活動データ
タイム
08:03
距離
6.0km
のぼり
835m
くだり
847m
活動詳細
すべて見る朝の木漏れ日に目を細めながら穏やかな雰囲気の富士見平小屋に到着した。テントは10張程度、静かな森の我が家はほとんどが留守であった。小屋手前にあったベンチから仰ぎ見た瑞牆山は青空の下にあったが台風が接近中である。急がねば、そう思いながらも、せっかくの最後の夏休み、息子の学校を休ませてまで訪れた奥秩父で、あくせく歩いても仕方が無かろう。 苔の森、小さな渡渉、急な岩ゴロの登り、鎖に梯子。息子の短いコンパスではとてもとても大変な山だった。

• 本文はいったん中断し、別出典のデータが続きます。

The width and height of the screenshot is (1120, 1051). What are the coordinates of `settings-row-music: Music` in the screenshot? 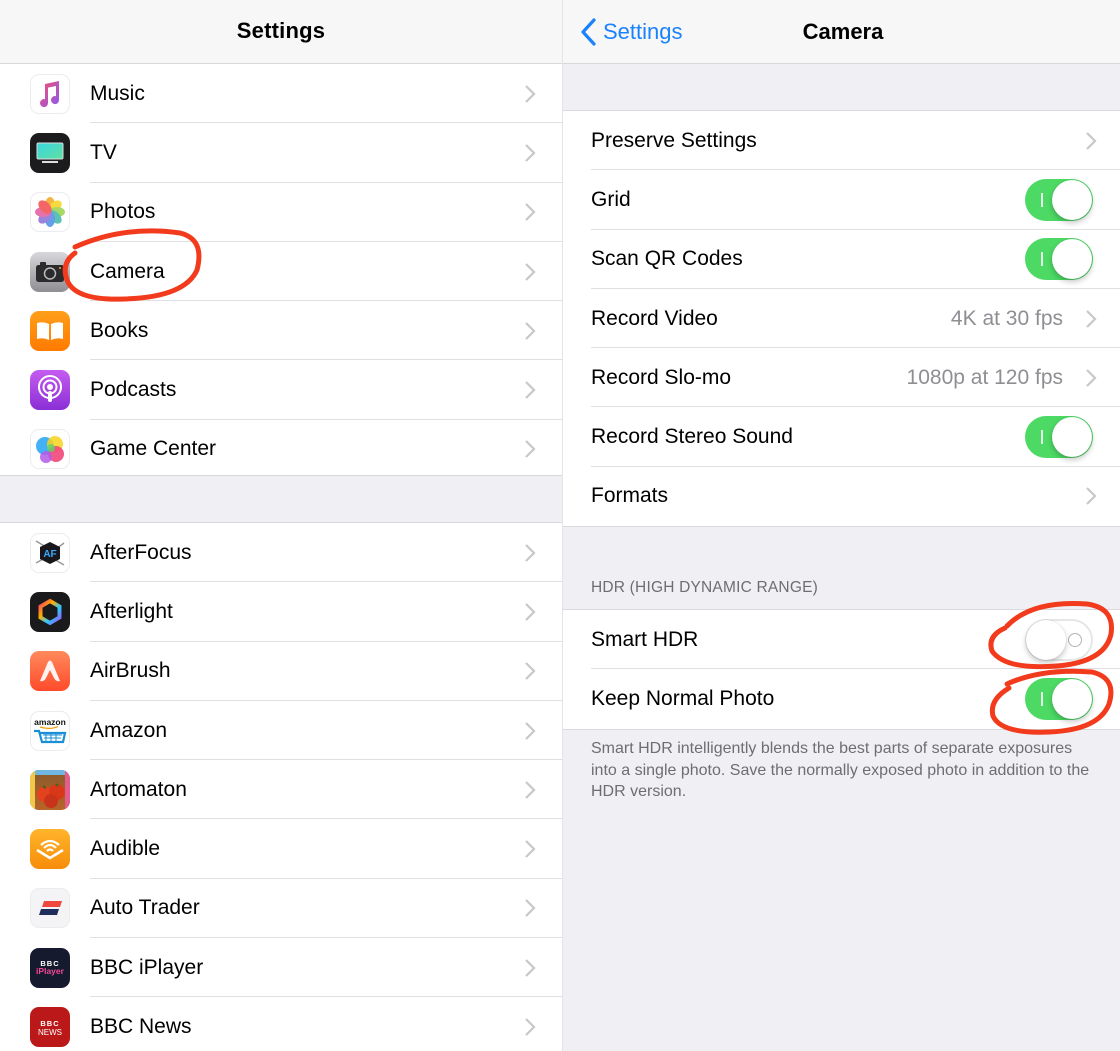 It's located at (281, 94).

際限なく立ち塞がる大きな岩、息子が両手にぐいと力を込めて自身の体を持ち上げると、おでこと大岩が衝突した。息子の泣き叫ぶ声が数秒で消えたのは登山客が通りかかったがためだった。他人の目を意識して痛みと声を必死で堪えるその仕草が胸に刺さった。白けた静かな山頂で沢山の蜻蛉に迎えられた。大休止中、家にいるかのような息子のマシンガントークが際立っていた。 上り時から想像されたが、やはり下りは何度も息子を抱下ろすことになった。なんとか無事に富士見平小屋に下ると山バッジを求めた。息子が初めて登った百名山であった。息子の頬は涙の流れた跡で少し汚れていた。 先立ったテントの住人が目にした景色をいつか我々親子も見たいものである。翌日の腕の筋肉痛と共に瑞牆山の思い出が蘇る。